Occasionally, Mom tried to sneak in a somewhat healthier side, like eggplant tofu or steamed veggies, but we usually ignored those and dove straight into our favorites: broccoli beef and orange chicken. Although we sometimes ended up with leftovers of the former, the latter always disappeared within minutes. That spicy sauce was addictive!
Then one night a few weeks ago, I walked in from running errands to find my guy with a Styrofoam container on the coffee table with a double serving of the same Panda Express orange chicken mostly gone. Since I had never seen him eat their take-out before, I asked if it was his favorite of their entrées, and he nodded an emphatic yes.
Because I prefer grilled chicken over fried, I’d rather not eat the Panda Express dish, so I set out to make my own healthier version. After a few tweaks, this Spicy Orange Chicken with its sticky, tangy sauce earned two big thumbs up from my guy’s picky palate!
I tried really hard to limit this recipe to just 5 ingredients because after baking and washing dishes all day, I don’t want to cook and clean any more than I have to. But according to my guy, the sauce needed a little more salt and sweetness, so… You need 7 ingredients. But I promise those extra 2 are in your pantry already!
As the star of the show, this sauce is sweet and spicy and bright and tangy and lick-the-pan-clean good. That also means there’s a pretty hefty sauce-to-chicken ratio, which should satisfy all of you sauce lovers! My guy likes to put his over rice, but me… Just hand me a spoon!
So this sauce… Super simple, you guys. It’s mostly orange juice, with a little soy sauce and honey for those salty and sweet notes my guy wanted, along with a hint of orange zest and cayenne (or as much as your spicy meter can handle!), and is thickened with cornstarch.
You’ll cook the sauce second, after removing the chicken from the pan (gotta love one-pot meals—fewer dishes to clean!), because the sauce thickens faster when it’s the only thing in the pan. Then just add the chicken back in, give everything a stir, and dinner is on the table!
And since it fully satisfies my guy’s picky palate, this orange chicken has earned itself a permanent place on our weekly dinner rotation!
Easy & Skinny Spicy Orange Chicken | | Print |
- 1 c (240mL) orange juice
- 2 tbsp (16g) cornstarch
- 3 tbsp (45mL) low-sodium soy sauce
- ⅛ – ¼ tsp (<1g) cayenne pepper, or to taste
- 4 tsp (20mL) honey
- 1 tsp (2g) orange zest (optional, about 1 mandarin orange)

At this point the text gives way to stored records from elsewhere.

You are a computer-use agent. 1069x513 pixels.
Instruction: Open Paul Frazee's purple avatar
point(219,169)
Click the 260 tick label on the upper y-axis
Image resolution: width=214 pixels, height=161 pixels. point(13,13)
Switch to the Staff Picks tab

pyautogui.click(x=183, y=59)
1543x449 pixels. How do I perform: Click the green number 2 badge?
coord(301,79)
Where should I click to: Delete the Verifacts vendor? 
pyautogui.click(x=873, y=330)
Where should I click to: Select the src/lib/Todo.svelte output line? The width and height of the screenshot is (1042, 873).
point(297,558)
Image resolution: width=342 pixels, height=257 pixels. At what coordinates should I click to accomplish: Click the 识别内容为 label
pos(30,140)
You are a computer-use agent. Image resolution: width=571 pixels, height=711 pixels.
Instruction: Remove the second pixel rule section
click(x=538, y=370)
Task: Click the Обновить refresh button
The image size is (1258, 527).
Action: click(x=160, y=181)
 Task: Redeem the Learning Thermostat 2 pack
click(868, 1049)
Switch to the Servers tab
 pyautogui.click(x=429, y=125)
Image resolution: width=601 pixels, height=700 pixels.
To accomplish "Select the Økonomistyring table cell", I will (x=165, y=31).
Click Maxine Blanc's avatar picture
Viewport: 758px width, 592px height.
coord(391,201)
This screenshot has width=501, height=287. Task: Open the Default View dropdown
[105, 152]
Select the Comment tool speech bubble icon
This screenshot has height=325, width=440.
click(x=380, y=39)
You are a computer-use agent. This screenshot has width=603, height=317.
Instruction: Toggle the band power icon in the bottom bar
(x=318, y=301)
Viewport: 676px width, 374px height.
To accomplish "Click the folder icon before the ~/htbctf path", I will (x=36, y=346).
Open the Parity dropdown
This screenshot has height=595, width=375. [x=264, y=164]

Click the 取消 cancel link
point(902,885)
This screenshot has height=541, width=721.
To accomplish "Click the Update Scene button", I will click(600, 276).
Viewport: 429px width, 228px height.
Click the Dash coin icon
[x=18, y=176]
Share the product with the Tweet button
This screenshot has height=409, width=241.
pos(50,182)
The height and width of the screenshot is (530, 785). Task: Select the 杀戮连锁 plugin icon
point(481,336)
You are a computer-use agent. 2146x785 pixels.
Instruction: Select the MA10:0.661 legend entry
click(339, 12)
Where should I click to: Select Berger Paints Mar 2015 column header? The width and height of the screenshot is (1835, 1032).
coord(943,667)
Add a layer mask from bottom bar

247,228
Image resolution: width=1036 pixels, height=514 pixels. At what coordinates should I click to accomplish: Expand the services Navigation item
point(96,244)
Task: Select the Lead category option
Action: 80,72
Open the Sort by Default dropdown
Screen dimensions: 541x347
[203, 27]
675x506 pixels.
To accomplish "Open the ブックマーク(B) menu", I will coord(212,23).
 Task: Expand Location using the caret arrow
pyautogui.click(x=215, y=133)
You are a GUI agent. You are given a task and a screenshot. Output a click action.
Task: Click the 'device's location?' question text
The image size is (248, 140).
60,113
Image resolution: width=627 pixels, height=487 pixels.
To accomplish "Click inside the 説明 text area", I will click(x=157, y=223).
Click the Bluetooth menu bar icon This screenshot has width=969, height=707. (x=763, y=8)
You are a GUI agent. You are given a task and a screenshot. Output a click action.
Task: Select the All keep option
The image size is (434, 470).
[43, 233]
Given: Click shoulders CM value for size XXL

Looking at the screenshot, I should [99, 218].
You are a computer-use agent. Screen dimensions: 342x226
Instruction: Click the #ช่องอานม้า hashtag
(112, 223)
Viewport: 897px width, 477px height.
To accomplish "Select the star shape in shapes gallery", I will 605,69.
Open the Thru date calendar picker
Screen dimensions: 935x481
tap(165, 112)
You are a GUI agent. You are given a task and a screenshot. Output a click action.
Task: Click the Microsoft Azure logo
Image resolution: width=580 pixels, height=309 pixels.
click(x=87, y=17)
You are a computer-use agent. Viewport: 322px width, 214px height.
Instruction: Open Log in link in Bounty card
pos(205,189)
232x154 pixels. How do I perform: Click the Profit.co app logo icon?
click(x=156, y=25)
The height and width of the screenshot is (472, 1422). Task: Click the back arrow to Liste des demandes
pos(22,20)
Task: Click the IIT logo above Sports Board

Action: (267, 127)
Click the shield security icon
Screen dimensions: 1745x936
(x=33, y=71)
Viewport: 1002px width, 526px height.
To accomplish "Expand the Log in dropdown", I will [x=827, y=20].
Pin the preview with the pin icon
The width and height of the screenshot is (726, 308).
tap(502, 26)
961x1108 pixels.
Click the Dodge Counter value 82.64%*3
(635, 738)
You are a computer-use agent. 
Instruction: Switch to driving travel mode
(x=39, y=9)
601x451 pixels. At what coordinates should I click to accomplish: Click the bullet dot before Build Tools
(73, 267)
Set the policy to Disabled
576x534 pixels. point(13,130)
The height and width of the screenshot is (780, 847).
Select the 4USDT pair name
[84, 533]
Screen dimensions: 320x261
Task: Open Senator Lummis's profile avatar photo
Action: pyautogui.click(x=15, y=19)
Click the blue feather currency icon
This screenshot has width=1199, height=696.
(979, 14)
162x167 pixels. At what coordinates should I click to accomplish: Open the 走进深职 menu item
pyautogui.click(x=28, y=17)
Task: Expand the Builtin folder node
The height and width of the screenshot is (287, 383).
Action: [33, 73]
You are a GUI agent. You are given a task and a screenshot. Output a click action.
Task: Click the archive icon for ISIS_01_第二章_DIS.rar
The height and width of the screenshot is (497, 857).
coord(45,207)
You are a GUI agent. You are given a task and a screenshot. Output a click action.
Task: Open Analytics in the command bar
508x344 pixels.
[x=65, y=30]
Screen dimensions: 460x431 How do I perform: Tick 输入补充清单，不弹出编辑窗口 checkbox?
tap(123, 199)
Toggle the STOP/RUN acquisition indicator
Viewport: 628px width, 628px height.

- 1 lb boneless, skinless chicken breasts, trimmed of excess fat
- To prepare the sauce, whisk together the orange juice, cornstarch, soy sauce, cayenne, honey, and orange zest in a small bowl. Set aside.
- Cut the chicken into bite-sized pieces. Lightly coat a large pan with nonstick cooking spray. Cook the chicken over medium-low heat for 4-6 minutes, or until no longer pink in the center and cooked through. Turn out the chicken onto a plate.
- Whisk the sauce once more, then pour it into the same skillet. Cook over medium-low heat for 6-8 minutes, stirring constantly, or until the sauce has thickened and reduced by about a third. Reduce the heat to low, add the chicken, and stir until it’s completely covered in sauce.
Agave or brown sugar may be substituted for the honey.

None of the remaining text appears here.